ASSIGNED TASK: Lines of the data that contain the word "will" are the ones to copy.

(RECORDS FOR THE EXERCISE begins)

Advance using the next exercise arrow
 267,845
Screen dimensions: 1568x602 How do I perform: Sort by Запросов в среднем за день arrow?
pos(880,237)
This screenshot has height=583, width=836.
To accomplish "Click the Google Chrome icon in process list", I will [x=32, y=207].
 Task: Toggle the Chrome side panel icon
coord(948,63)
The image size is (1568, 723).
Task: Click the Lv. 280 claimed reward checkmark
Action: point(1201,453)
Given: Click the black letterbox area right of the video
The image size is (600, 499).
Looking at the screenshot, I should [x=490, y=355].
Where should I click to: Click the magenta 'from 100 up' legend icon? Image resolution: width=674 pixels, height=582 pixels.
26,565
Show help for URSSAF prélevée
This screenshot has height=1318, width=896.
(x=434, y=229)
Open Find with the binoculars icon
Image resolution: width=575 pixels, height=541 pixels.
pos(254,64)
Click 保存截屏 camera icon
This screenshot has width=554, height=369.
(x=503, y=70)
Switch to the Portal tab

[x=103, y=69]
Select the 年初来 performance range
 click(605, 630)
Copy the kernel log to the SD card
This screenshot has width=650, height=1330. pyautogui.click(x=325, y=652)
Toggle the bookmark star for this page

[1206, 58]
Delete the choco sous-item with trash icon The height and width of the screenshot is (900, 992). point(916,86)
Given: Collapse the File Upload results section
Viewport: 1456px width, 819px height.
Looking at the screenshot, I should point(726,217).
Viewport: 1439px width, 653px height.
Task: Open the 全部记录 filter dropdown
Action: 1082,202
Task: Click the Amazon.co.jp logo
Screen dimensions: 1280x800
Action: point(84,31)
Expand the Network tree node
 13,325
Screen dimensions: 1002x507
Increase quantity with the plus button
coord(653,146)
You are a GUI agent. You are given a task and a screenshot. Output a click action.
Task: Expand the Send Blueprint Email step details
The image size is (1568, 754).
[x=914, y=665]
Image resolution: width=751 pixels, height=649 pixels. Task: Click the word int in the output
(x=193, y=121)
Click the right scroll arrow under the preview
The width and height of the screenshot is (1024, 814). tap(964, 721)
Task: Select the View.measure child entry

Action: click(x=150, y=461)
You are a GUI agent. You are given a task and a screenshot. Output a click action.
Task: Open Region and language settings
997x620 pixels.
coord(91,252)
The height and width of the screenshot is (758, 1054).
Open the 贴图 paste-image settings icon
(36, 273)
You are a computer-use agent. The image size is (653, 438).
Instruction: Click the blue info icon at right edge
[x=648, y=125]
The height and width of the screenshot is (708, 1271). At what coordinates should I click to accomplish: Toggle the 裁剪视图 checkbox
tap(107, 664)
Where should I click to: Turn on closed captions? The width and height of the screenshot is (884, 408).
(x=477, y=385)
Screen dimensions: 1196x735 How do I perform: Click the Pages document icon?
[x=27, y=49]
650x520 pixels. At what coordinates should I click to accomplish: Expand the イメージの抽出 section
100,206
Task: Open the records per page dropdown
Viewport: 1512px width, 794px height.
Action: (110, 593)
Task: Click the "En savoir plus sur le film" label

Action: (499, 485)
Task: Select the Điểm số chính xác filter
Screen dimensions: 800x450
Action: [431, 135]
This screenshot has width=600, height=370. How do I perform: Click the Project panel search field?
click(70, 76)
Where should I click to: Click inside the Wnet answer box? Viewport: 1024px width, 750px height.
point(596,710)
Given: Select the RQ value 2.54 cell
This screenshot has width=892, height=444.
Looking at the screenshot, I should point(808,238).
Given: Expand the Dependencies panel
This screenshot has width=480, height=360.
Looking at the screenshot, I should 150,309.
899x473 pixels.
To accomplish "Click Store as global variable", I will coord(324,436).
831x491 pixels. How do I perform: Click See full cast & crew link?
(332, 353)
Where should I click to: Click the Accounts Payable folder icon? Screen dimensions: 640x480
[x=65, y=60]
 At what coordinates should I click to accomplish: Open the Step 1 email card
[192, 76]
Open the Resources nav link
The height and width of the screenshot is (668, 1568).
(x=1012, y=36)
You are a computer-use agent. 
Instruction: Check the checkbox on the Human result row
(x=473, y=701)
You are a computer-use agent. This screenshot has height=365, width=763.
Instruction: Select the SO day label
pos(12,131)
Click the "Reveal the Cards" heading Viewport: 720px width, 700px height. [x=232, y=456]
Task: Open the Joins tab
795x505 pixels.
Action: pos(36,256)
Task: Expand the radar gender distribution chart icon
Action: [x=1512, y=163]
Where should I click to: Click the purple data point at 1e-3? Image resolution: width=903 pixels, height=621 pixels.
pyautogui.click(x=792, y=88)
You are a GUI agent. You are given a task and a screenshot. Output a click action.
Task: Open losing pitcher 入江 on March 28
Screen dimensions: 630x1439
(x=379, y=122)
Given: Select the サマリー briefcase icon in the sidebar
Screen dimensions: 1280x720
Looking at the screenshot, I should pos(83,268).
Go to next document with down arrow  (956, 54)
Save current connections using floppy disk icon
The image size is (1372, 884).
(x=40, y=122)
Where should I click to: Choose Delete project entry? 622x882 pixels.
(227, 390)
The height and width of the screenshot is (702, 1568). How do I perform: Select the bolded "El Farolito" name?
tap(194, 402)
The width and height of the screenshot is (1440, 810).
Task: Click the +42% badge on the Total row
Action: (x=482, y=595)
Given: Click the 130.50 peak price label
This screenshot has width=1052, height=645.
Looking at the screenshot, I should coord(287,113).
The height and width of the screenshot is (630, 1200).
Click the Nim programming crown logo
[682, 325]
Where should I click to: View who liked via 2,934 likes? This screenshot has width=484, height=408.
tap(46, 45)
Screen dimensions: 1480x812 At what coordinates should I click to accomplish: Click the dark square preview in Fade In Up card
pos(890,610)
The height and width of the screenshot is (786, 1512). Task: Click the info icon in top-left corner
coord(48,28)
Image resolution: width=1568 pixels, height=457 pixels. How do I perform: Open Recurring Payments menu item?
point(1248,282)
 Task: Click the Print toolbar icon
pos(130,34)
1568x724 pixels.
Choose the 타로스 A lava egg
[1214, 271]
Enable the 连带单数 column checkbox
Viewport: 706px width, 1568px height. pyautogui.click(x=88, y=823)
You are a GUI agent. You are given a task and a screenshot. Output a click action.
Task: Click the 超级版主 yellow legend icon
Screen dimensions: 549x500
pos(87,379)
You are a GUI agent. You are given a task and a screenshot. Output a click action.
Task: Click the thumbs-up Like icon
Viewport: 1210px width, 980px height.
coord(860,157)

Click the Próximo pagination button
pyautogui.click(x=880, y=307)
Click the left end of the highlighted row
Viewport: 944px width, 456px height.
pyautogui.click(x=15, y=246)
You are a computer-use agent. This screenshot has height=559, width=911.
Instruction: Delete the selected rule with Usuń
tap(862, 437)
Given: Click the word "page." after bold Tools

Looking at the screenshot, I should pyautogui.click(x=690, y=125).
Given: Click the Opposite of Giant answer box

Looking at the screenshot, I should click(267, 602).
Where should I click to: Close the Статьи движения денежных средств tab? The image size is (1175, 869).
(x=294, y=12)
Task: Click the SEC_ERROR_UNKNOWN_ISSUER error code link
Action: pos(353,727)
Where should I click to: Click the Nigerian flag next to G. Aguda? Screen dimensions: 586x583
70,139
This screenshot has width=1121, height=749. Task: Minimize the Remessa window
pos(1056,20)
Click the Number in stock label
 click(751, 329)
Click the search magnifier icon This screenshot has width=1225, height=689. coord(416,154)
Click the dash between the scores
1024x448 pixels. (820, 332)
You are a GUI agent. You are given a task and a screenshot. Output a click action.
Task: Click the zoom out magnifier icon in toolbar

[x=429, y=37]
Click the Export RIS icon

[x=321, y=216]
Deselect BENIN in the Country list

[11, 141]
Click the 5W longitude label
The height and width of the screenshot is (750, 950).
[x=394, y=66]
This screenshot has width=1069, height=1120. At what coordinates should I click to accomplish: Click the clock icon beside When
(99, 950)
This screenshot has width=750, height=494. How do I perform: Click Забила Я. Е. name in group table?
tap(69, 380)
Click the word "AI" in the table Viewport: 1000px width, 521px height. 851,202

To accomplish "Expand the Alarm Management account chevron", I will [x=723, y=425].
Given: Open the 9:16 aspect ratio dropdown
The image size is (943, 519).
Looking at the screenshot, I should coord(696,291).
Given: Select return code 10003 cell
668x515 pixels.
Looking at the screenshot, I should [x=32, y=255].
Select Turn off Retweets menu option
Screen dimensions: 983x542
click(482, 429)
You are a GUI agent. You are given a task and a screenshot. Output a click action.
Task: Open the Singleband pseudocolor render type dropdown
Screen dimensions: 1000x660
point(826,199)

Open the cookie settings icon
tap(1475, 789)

(RECORDS FOR THE EXERCISE ends)

SOLUTION FOR THIS TASK:
To accomplish "Click the Google Chrome icon in process list", I will [x=32, y=207].
To accomplish "Click Store as global variable", I will coord(324,436).
To accomplish "Expand the Alarm Management account chevron", I will [x=723, y=425].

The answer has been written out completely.